▸ To be done
Starting at the first line of the items and stopping after the line that contains "pyautogui.click(x=602, y=27)", output those lines as a numbered list, leaving out blank lines.

---------- Available records ----------

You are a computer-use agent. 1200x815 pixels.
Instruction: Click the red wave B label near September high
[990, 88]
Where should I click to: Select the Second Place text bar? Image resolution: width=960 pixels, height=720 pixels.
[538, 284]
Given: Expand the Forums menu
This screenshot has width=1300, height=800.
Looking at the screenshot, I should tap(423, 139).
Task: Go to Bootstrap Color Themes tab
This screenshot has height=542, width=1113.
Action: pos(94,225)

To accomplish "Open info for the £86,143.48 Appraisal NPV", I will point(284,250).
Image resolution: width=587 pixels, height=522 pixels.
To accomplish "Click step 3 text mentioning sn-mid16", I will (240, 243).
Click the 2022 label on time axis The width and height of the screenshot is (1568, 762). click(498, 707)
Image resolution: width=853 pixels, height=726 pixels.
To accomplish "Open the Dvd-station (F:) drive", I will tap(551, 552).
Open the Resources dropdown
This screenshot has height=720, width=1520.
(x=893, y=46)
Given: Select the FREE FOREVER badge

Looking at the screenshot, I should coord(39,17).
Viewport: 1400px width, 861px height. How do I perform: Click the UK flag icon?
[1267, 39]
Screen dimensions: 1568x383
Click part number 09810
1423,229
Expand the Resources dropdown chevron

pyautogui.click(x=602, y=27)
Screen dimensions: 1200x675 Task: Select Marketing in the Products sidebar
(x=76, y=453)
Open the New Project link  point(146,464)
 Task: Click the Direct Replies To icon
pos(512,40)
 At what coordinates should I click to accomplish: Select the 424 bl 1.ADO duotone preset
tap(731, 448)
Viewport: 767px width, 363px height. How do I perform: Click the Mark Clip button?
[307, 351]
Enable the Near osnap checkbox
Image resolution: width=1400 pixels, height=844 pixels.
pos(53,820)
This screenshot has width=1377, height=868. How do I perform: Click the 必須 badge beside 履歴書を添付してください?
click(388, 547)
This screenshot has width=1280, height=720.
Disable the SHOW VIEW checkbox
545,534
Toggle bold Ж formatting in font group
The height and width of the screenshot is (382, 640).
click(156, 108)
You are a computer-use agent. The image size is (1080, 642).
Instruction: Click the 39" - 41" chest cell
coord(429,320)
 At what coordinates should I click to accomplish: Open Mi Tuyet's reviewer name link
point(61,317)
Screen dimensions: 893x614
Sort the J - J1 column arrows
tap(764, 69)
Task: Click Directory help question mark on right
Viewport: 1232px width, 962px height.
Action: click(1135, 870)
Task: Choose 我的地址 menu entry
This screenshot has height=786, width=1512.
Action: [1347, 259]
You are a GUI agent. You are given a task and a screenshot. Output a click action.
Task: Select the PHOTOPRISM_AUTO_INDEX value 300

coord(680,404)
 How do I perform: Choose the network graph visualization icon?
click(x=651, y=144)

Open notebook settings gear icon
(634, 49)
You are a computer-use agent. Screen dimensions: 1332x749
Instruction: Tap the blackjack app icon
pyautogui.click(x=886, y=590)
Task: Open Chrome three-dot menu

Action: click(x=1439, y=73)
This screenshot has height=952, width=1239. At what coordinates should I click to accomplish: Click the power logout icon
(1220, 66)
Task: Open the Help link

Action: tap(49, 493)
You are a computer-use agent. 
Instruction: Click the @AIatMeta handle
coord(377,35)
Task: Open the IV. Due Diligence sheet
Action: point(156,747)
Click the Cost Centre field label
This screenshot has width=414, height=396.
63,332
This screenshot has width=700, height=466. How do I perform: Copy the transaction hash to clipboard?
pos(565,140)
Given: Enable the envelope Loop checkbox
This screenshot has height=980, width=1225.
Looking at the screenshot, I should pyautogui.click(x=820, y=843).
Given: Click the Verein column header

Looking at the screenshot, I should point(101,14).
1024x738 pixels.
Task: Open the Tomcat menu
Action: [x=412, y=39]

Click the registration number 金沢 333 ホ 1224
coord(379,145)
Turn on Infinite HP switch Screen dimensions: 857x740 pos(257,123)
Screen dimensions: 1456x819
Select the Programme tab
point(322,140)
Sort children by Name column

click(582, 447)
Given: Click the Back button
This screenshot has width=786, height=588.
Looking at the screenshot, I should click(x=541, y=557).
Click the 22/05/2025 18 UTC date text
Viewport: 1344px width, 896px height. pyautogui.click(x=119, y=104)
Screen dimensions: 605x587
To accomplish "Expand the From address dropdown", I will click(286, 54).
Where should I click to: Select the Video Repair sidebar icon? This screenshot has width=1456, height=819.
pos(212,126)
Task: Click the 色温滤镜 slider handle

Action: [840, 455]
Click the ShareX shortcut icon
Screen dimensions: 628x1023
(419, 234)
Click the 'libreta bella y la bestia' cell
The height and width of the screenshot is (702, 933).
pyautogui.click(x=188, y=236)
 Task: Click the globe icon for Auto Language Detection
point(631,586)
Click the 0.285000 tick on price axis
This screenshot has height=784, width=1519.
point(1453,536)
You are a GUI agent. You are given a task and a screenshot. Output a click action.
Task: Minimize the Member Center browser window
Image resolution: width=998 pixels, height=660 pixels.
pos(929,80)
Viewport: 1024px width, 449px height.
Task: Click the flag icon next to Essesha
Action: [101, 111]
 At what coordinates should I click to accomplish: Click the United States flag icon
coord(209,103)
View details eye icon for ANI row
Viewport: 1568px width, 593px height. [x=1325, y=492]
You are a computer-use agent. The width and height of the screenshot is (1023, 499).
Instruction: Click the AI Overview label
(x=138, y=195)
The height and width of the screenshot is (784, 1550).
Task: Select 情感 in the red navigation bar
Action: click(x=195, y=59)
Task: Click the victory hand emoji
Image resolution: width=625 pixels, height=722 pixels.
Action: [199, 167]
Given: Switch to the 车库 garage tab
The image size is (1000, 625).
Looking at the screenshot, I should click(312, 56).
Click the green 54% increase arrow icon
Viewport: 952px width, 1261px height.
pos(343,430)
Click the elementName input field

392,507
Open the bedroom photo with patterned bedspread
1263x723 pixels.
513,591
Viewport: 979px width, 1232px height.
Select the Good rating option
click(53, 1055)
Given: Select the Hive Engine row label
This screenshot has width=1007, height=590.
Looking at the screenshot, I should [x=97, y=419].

----------

▸ Answer
1. You are a computer-use agent. 1200x815 pixels.
2. Instruction: Click the red wave B label near September high
3. [990, 88]
4. Where should I click to: Select the Second Place text bar? Image resolution: width=960 pixels, height=720 pixels.
5. [538, 284]
6. Given: Expand the Forums menu
7. This screenshot has width=1300, height=800.
8. Looking at the screenshot, I should tap(423, 139).
9. Task: Go to Bootstrap Color Themes tab
10. This screenshot has height=542, width=1113.
11. Action: pos(94,225)
12. To accomplish "Open info for the £86,143.48 Appraisal NPV", I will point(284,250).
13. Image resolution: width=587 pixels, height=522 pixels.
14. To accomplish "Click step 3 text mentioning sn-mid16", I will (240, 243).
15. Click the 2022 label on time axis The width and height of the screenshot is (1568, 762). click(498, 707)
16. Image resolution: width=853 pixels, height=726 pixels.
17. To accomplish "Open the Dvd-station (F:) drive", I will tap(551, 552).
18. Open the Resources dropdown
19. This screenshot has height=720, width=1520.
20. (x=893, y=46)
21. Given: Select the FREE FOREVER badge
22. Looking at the screenshot, I should coord(39,17).
23. Viewport: 1400px width, 861px height. How do I perform: Click the UK flag icon?
24. [1267, 39]
25. Screen dimensions: 1568x383
26. Click part number 09810
27. 1423,229
28. Expand the Resources dropdown chevron
29. pyautogui.click(x=602, y=27)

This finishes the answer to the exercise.